GOAL | Pick up the forum thread about smoking beef and brisket after its last sentence, and write the next part.

SOURCE TEXT |

I love pulled Beef !! I haven't done any for a long time, but I got one thawing right now.

I don't know if you saw any more of my Step by Steps, but here's an Index of over 50 Step by Steps done on my MES smokers.

Just click on *"Bear's Step by Steps"*.

Bear


----------



## daricksta (Jun 16, 2015)

smokinjoes said:


> haha I did the same thing.  I thought BC when you said west coast lol, too funny.  I see Seattle now, hindsight right :)
> 
> So there is 2.2lbs in each kg that would work out to aprox $5.50/lb, not too sure how that compares to prices south of the border?
> 
> ...


Joe, before I took a BBQ class I had no idea that a brisket was made up of two sections of meat. Some people cook them together and slice them apart after it's finished. The BBQ instructor guy cut the point from the flat and that's how I did it.

DATASET EXCERPT |
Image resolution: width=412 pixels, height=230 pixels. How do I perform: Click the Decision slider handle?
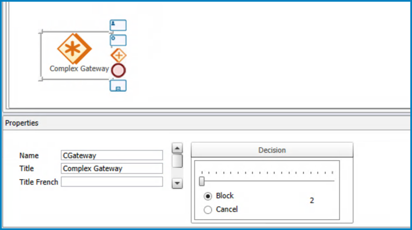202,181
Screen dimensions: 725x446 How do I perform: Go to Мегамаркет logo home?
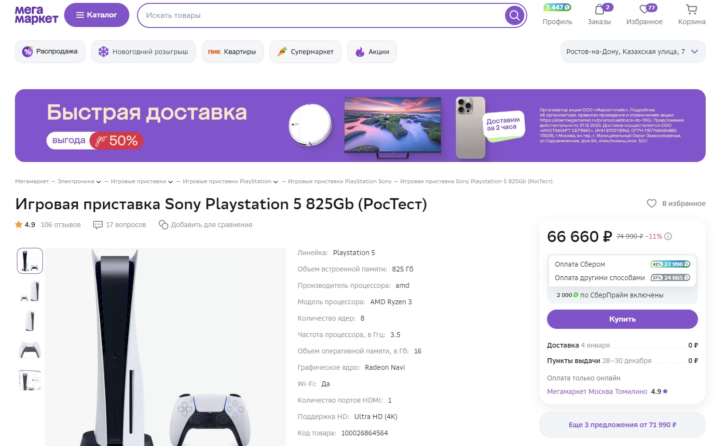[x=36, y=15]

RESULT OF THE EXERCISE |
Approx $5.50/lb for brisket? On the Seattle West Coast that's a really good deal but now I can't recall what I've been paying for it. I think $7/lb but I'm not sure. Around here a brisket flat can be hard to find in the supermarkets. I usually buy no more than an 9-pounder. My wife will use 4 lbs. for her slow cook recipe and I use the remainder for smoking. That's how I was able to smoke a 5 lb. brisket with the point because that's the half I took! You can find photos online to show you how to tell the point from the flat. The point is literally that--the pointed part of the muscle.

Brisket it most forgiving. Cook it long enough and it's really a nice guy. I place the ET-733 FOOD probe in the meat and the BARBECUE probe through the metal clip that I attach between the rack tines, or whatever you call them. Then I monitor both probes from inside my house. There's a bit more to it because adjusting the smoker temp, turning the brisket over, and foiling and unfoiling are involved but no big deal. I know guys who take the finished brisket, keep it inside the foil, and place it inside an empty cooler and pile newspapers or something over it and just let it rest for 4 hours or more (they do this same thing to a pork shoulder). I don't. When the brisket's done it's dinner time. No more waiting since it already took about 11 hours to get there.


----------



## smokinjoes (Jun 16, 2015)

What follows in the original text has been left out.